**TASK A**
In the article about the Kol Israel Nurses Association, how many volunteers does the group now have?
**TASK B**
Please translate this sentence from the article about the Kol Israel Nurses Association into Spanish: "Most volunteers are JCT nursing students or grads."
**TASK C**
Continue the article about the Kol Israel Nurses Association, picking up after Garencia's final quotation.

**READING PASSAGE**
= Beginning of Section =

JCT Leverages Support Group for Orthodox Nurses to Fortify Hospitals Across Israel, Bolster War Effort

The effort is largely focused on getting volunteers where they are needed and on providing emergency nursing refresher courses for those medical professionals who have not handled trauma or shock patients in years.

Kol Israel Nurses Association (KIN), initially a WhatsApp group for ultra-Orthodox nurses, now boasts 1,400 volunteers aiding 4,500 wounded individuals in Israeli hospitals. Faculty from JCT’s Selma Jelinek School of Nursing established KIN to bolster the strained healthcare system. Most volunteers are JCT nursing students or grads. This initiative aligns with JCT’s longstanding support for Israel. Many JCT students, including 75% of male nursing students, were drafted by the IDF. Others contribute through hospitals, Magen David Adom, and United Hatzalah.

Waves of nursing volunteers

Hana Garencia, a 21-year-old from Bnei Brak, is a third year JCT nursing student who has already volunteered five times at Sheba-Tel Hashomer Medical Center. There, Garencia has helped by taking up tasks generally completed by registered nurses. But during these times, they are far too busy, and the help is urgently needed.

“I changed sheets, served food and tea to patients. The medical teams cannot get to these needs due to the high patient volume,” shared Garencia. She added, “I felt that I was needed and useful. During a war, when so many people feel helpless, it felt good to provide meaningful and helpful care.”

= End of Section =

**STORED DATA**
= Beginning of Section =

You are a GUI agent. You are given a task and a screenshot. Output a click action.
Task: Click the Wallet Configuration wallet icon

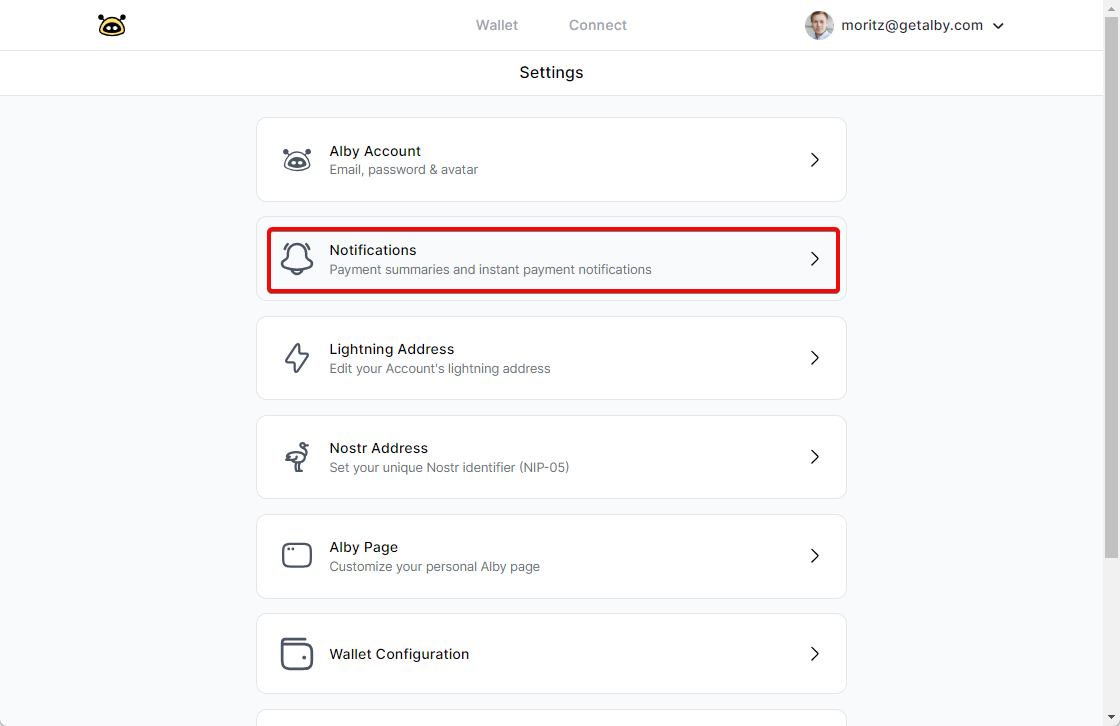point(297,654)
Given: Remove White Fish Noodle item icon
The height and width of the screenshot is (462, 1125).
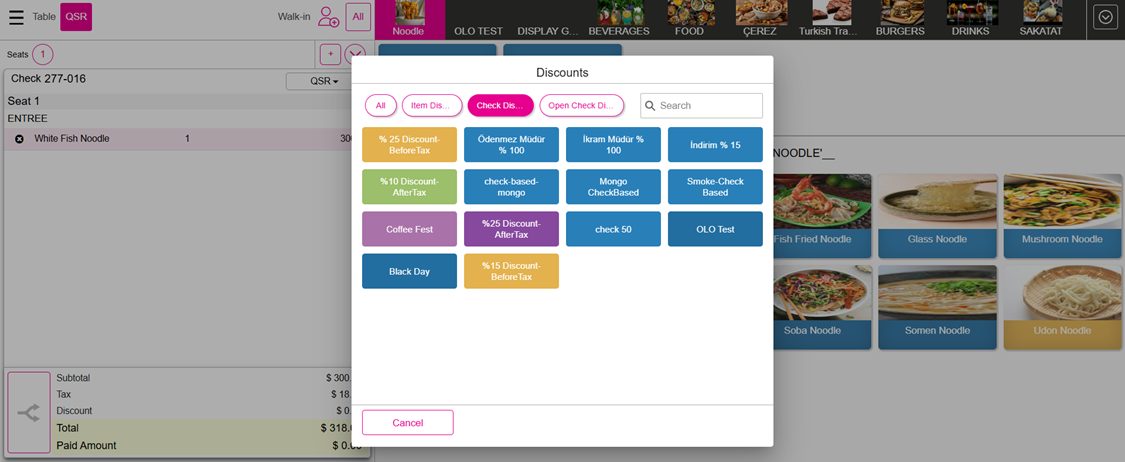Looking at the screenshot, I should pos(19,139).
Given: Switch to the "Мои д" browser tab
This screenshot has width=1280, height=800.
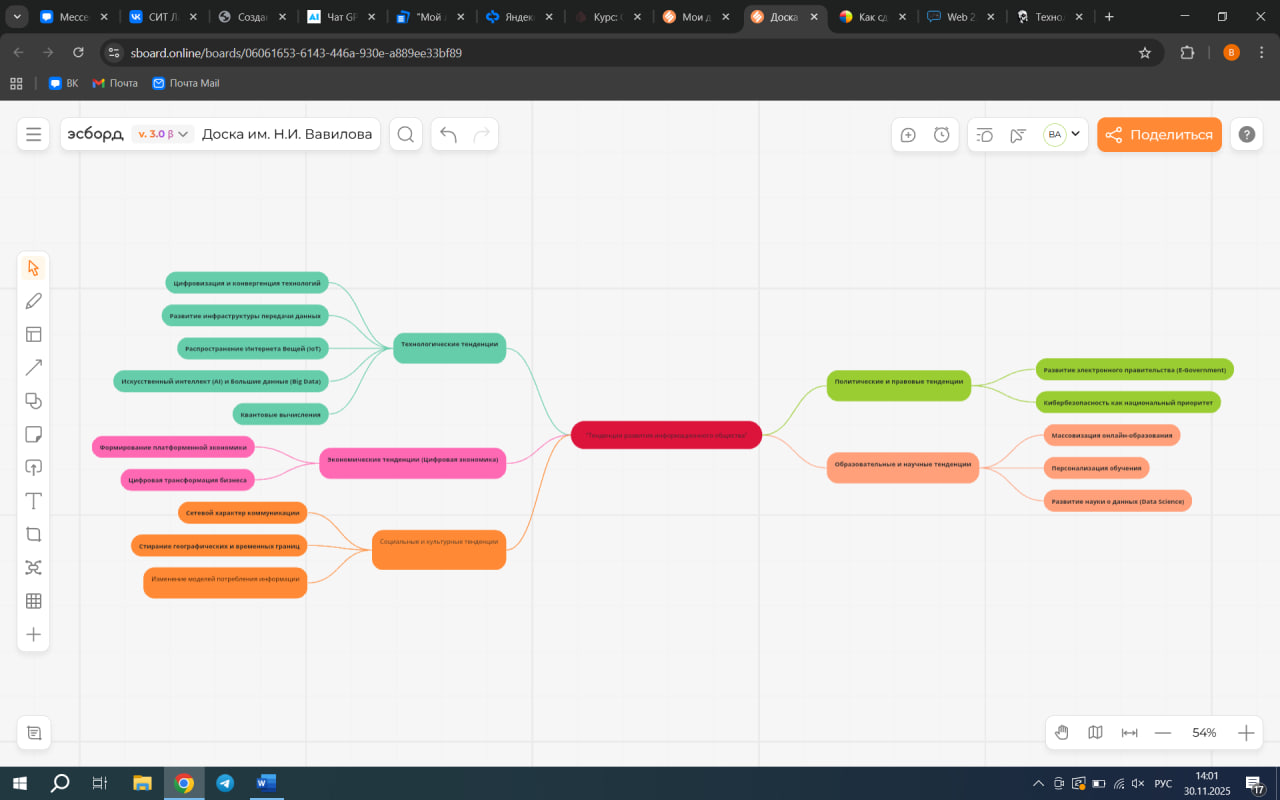Looking at the screenshot, I should coord(697,17).
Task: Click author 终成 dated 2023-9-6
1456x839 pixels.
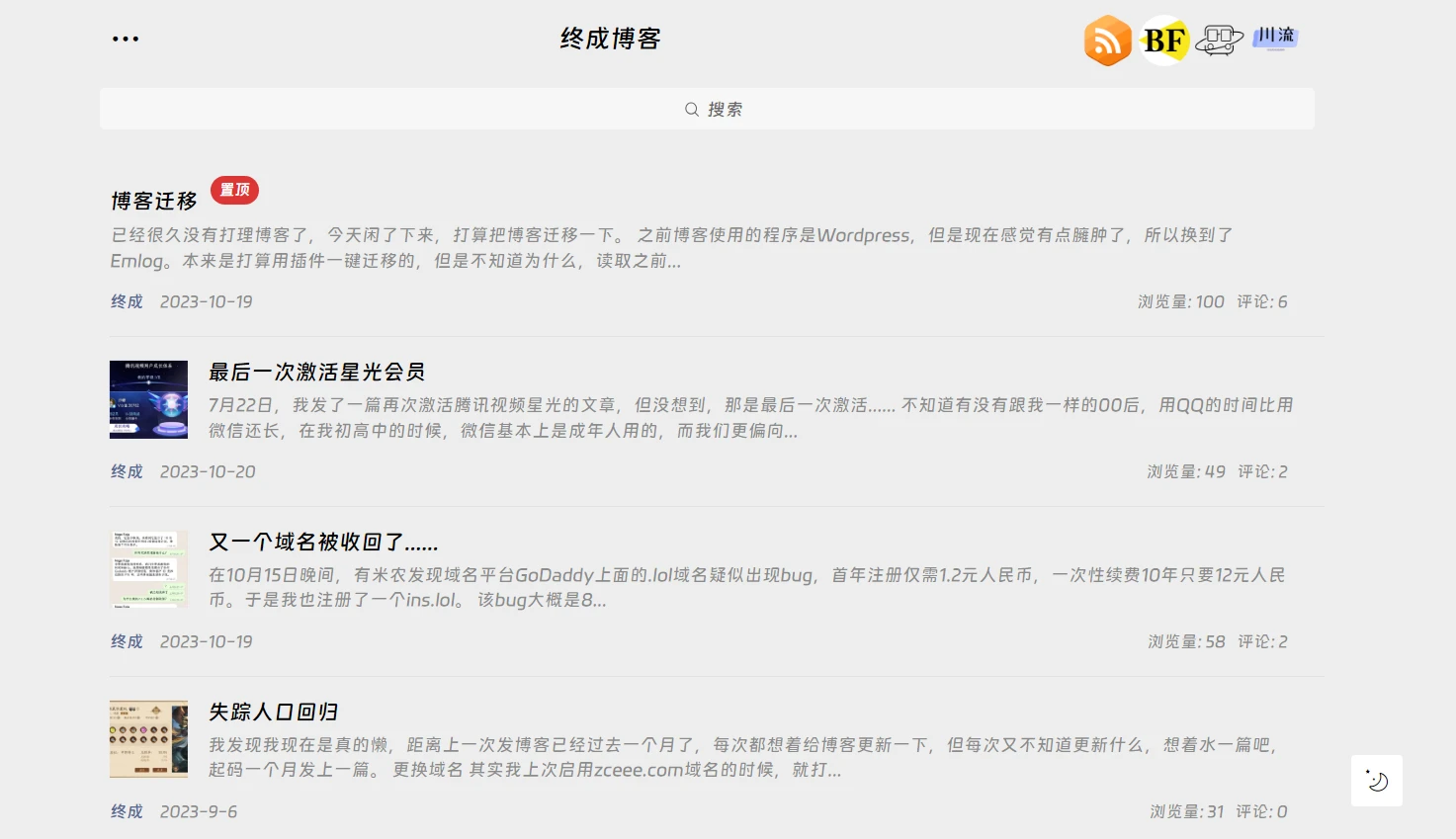Action: tap(127, 811)
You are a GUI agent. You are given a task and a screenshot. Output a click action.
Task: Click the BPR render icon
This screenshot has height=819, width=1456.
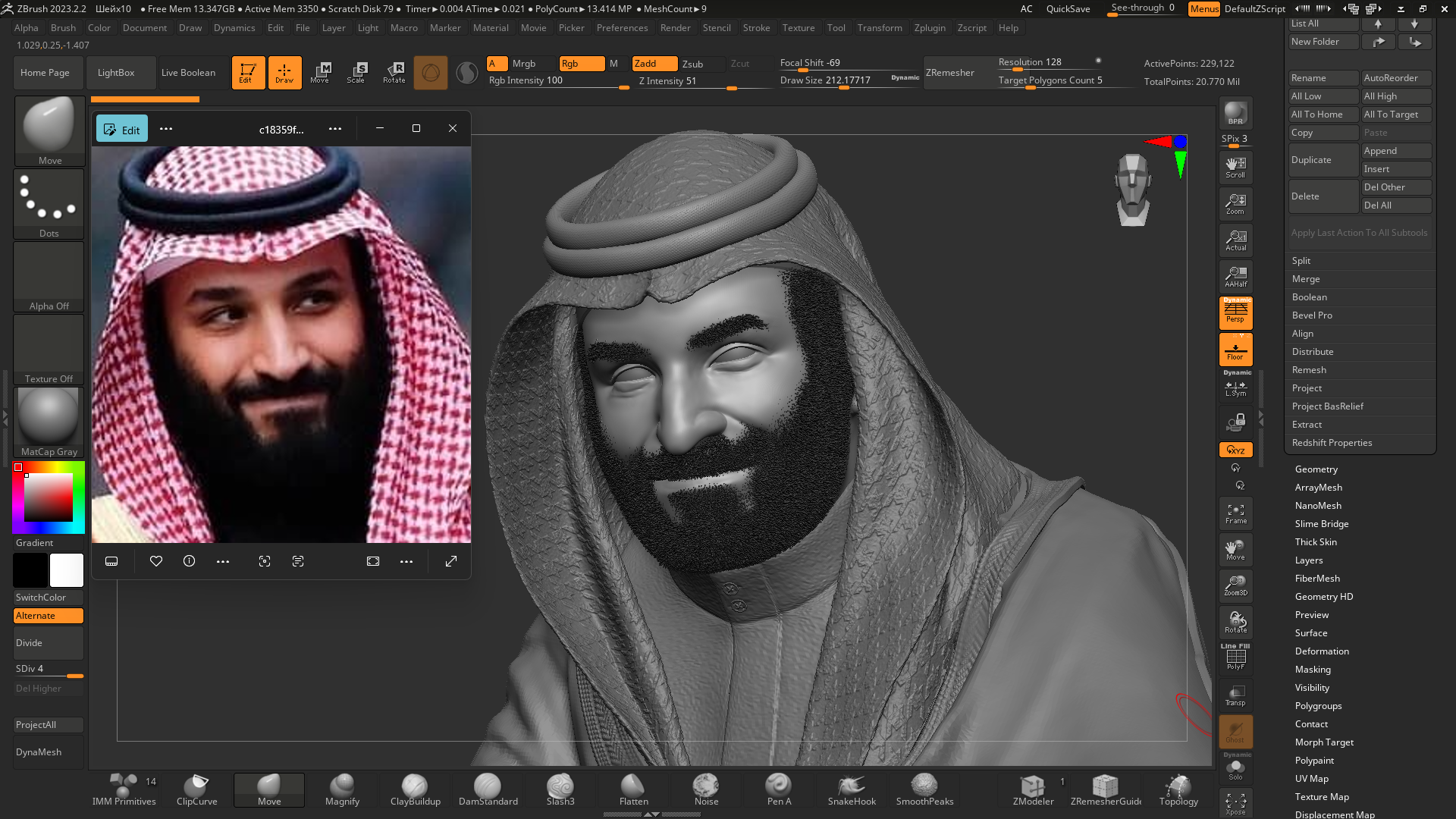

= End of Section =

**RESPONSE BOX A**
1,400 volunteers.

**RESPONSE BOX B**
La mayoría de los voluntarios son estudiantes o egresados de enfermería de JCT.

**RESPONSE BOX C**
Another nursing student, Odelya Ross from Jerusalem, is a volunteer with United Hatzalah, one of Israel’s emergency response organizations. She rushed down south with her team on October 7 where she worked frantically to help the wounded and save lives. Subsequently, she was conscripted into the National Medical Corps and is now serving on the Gaza border.

Odelya Ross

Emergency Nursing Refresher Courses

Expedited training offered in partnership with Crisis Rescue Foundation (CRF)] and KIN, enhance the skills of JCT nursing students and graduates in providing trauma-focused emergency care. Over 300 Selma Jelinek School of Nursing participants have learned life-saving techniques through these workshops.

Dr. Sharon Raymond, a general practitioner and director of the UK-based non-profit organization Crisis Rescue Foundation (CRF) emphasizes the importance of equipping healthcare professionals to handle crises, both medically and psychologically.

Additionally, JCT is providing crisis intervention training for psychological trauma, offering immediate support to prevent PTSD.

JCT is extending training to its staff and students, and opening it to the public, emphasizing basic life-saving skills both for critical care and crisis intervention.